Code Monkey home page Code Monkey logo

teach_tatc's Introduction

TEACh Two-Agent Task Completion (TATC) Challenge

Task-driven Embodied Agents that Chat

Aishwarya Padmakumar*, Jesse Thomason*, Ayush Shrivastava, Patrick Lange, Anjali Narayan-Chen, Spandana Gella, Robinson Piramuthu, Gokhan Tur, Dilek Hakkani-Tur

TEACH (Task-drive Embodied Agents that Chat) is a set of episodes in which a human Commander who knows what task needs to be accomplished and where objects in a scene are located works with a human Follower who controls a virtual agent in the scene to accomplish household chores. The Commander and Follower communicate via natural language text. TEACh enables researchers to study strategies for natural language cooperation, instruction following from egocentric vision, question and answer generation, and partner modeling. We believe these skills will be necessary for real-world language-driven robotics applications.

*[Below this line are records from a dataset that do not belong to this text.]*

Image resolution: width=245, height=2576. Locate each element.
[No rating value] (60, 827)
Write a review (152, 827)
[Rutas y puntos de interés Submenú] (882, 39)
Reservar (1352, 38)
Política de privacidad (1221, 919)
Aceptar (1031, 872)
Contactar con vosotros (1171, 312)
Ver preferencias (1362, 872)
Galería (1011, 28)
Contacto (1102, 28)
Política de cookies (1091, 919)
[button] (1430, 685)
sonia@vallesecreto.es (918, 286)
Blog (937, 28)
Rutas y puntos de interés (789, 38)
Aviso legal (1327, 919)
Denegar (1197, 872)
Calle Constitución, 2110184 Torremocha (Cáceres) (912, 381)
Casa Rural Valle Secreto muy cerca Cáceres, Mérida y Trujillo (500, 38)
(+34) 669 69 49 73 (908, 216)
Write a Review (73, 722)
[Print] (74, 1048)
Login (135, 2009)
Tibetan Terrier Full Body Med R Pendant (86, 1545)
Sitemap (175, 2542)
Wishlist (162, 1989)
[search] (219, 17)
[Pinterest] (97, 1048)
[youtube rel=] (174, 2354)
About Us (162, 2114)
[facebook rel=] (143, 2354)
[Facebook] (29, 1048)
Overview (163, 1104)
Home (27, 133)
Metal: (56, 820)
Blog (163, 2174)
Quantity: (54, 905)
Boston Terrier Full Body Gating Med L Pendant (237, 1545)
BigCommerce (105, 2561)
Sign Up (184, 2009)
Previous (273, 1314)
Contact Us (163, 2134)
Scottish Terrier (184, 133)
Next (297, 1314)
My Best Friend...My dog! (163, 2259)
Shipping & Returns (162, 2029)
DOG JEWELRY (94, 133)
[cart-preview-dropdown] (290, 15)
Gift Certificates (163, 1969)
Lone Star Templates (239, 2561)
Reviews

The code and model weights are licensed under the MIT License (see SOFTWARELICENSE), images are licensed under Apache 2.0 (see IMAGESLICENSE) and other data files are licensed under CDLA-Sharing 1.0 (see DATALICENSE). Please include appropriate licensing and attribution when using our data and code, and please cite our paper.

Note: The TEACh repository at https://github.com/alexa/teach is centered around the EDH and TFD challenges in which the agent must learn to produce actions from only dialogue history. This repository is adapted for the TATC challenge. In TATC, two agents Commander and Follower collaborate via natural language dialogue to solve the tasks.

teach

Prerequisites

  • python3 >=3.7,<=3.8
  • python3.x-dev, example: sudo apt install python3.8-dev
  • tmux, example: sudo apt install tmux
  • xorg, example: sudo apt install xorg openbox
  • ffmpeg, example: sudo apt install ffmpeg

Installation

pip install -r requirements.txt
pip install -e .

Downloading the dataset

Run the following script:

sh download_data.sh

This will download and extract the archive files (games.tar.gz, meta_data.tar.gz) in the default directory (/tmp/teach-dataset). To download the data used for the EDH challenge please refer to the README at https://github.com/alexa/teach.

Remote Server Setup

If running on a remote server without a display, the following setup will be needed to run episode replay, model inference of any model training that invokes the simulator (student forcing / RL).

Start an X-server

tmux
sudo python ./bin/startx.py

Exit the tmux session (CTRL+B, D). Any other commands should be run in the main terminal / different sessions.

Replaying episodes

Most users should not need to do this since we provide this output in meta_data.tar.gz.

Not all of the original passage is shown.